To further explore the regulatory mechanisms of miR444-mediated resistance against RSV infection, preliminary RNA sequencing (RNA-seq) was performed to analyze the global gene expression pattern in the two miR444-overexpressed rice lines (2-1 and 13-1). Interestingly, OsRDR1 (LOC_Os02g50330), a key gene in the antiviral RNA-silencing pathway, was up-regulated in both miR444-overexpressed rice lines (Supplemental Table S1). A further qRT-PCR analysis found that the level of the OsRDR1 mRNA was approximately 2.5- and 4-fold higher in miR444-overexpressed rice plants than in wild-type plants (Fig. 3A).
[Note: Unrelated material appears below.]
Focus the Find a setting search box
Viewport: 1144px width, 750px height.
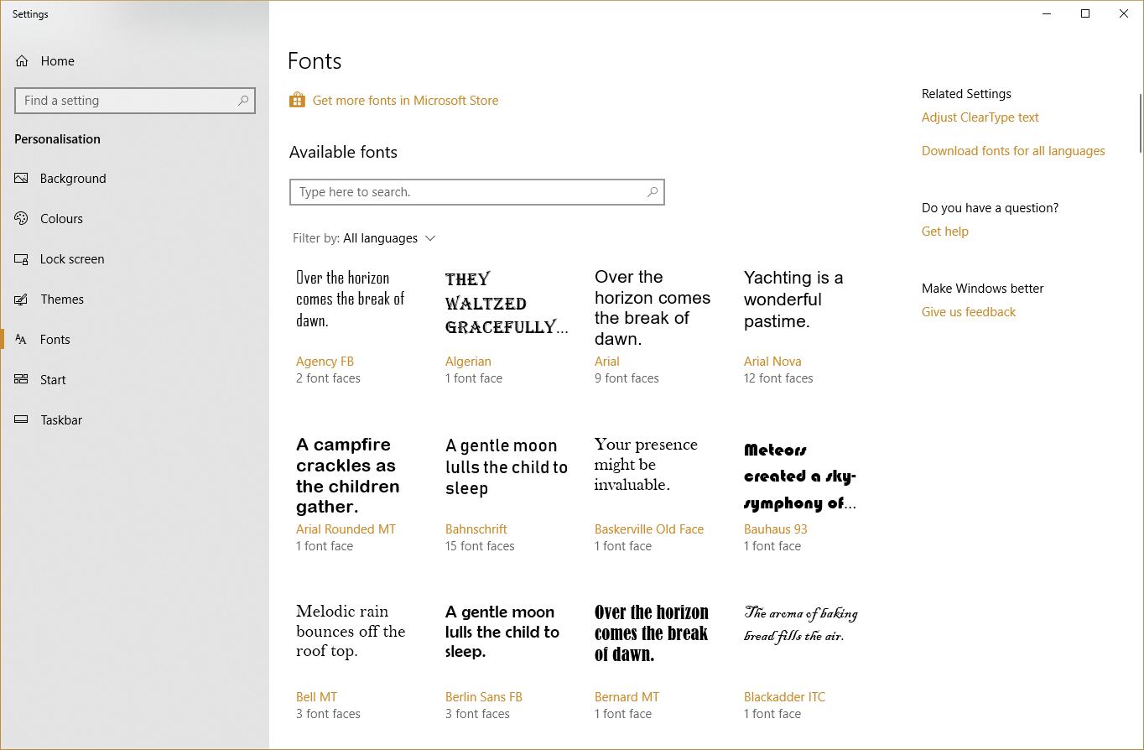[x=126, y=101]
It has been reported that RSV infection induced the expression of OsRDR1 in rice (Satoh et al., 2010; Du et al., 2011). As we have shown that RSV infection induced the accumulation of miR444 (Fig. 1A), it is reasonable to suggest that the increased expression of OsRDR1 in RSV-infected rice is mediated by miR444. Consistently, after RSV infection, the levels of the OsRDR1 mRNA are much higher in miR444-overexpressed rice plants than in wild-type rice plants (Fig. 3B). These results indicate that miR444 positively regulates the expression of OsRDR1 constitutively and more strongly during virus infection. Taken together, the above observations suggest that miR444-mediated virus resistance involved the activation of the OsRDR1-dependent antiviral RNA-silencing pathway.

Figure 3.

Figure 3.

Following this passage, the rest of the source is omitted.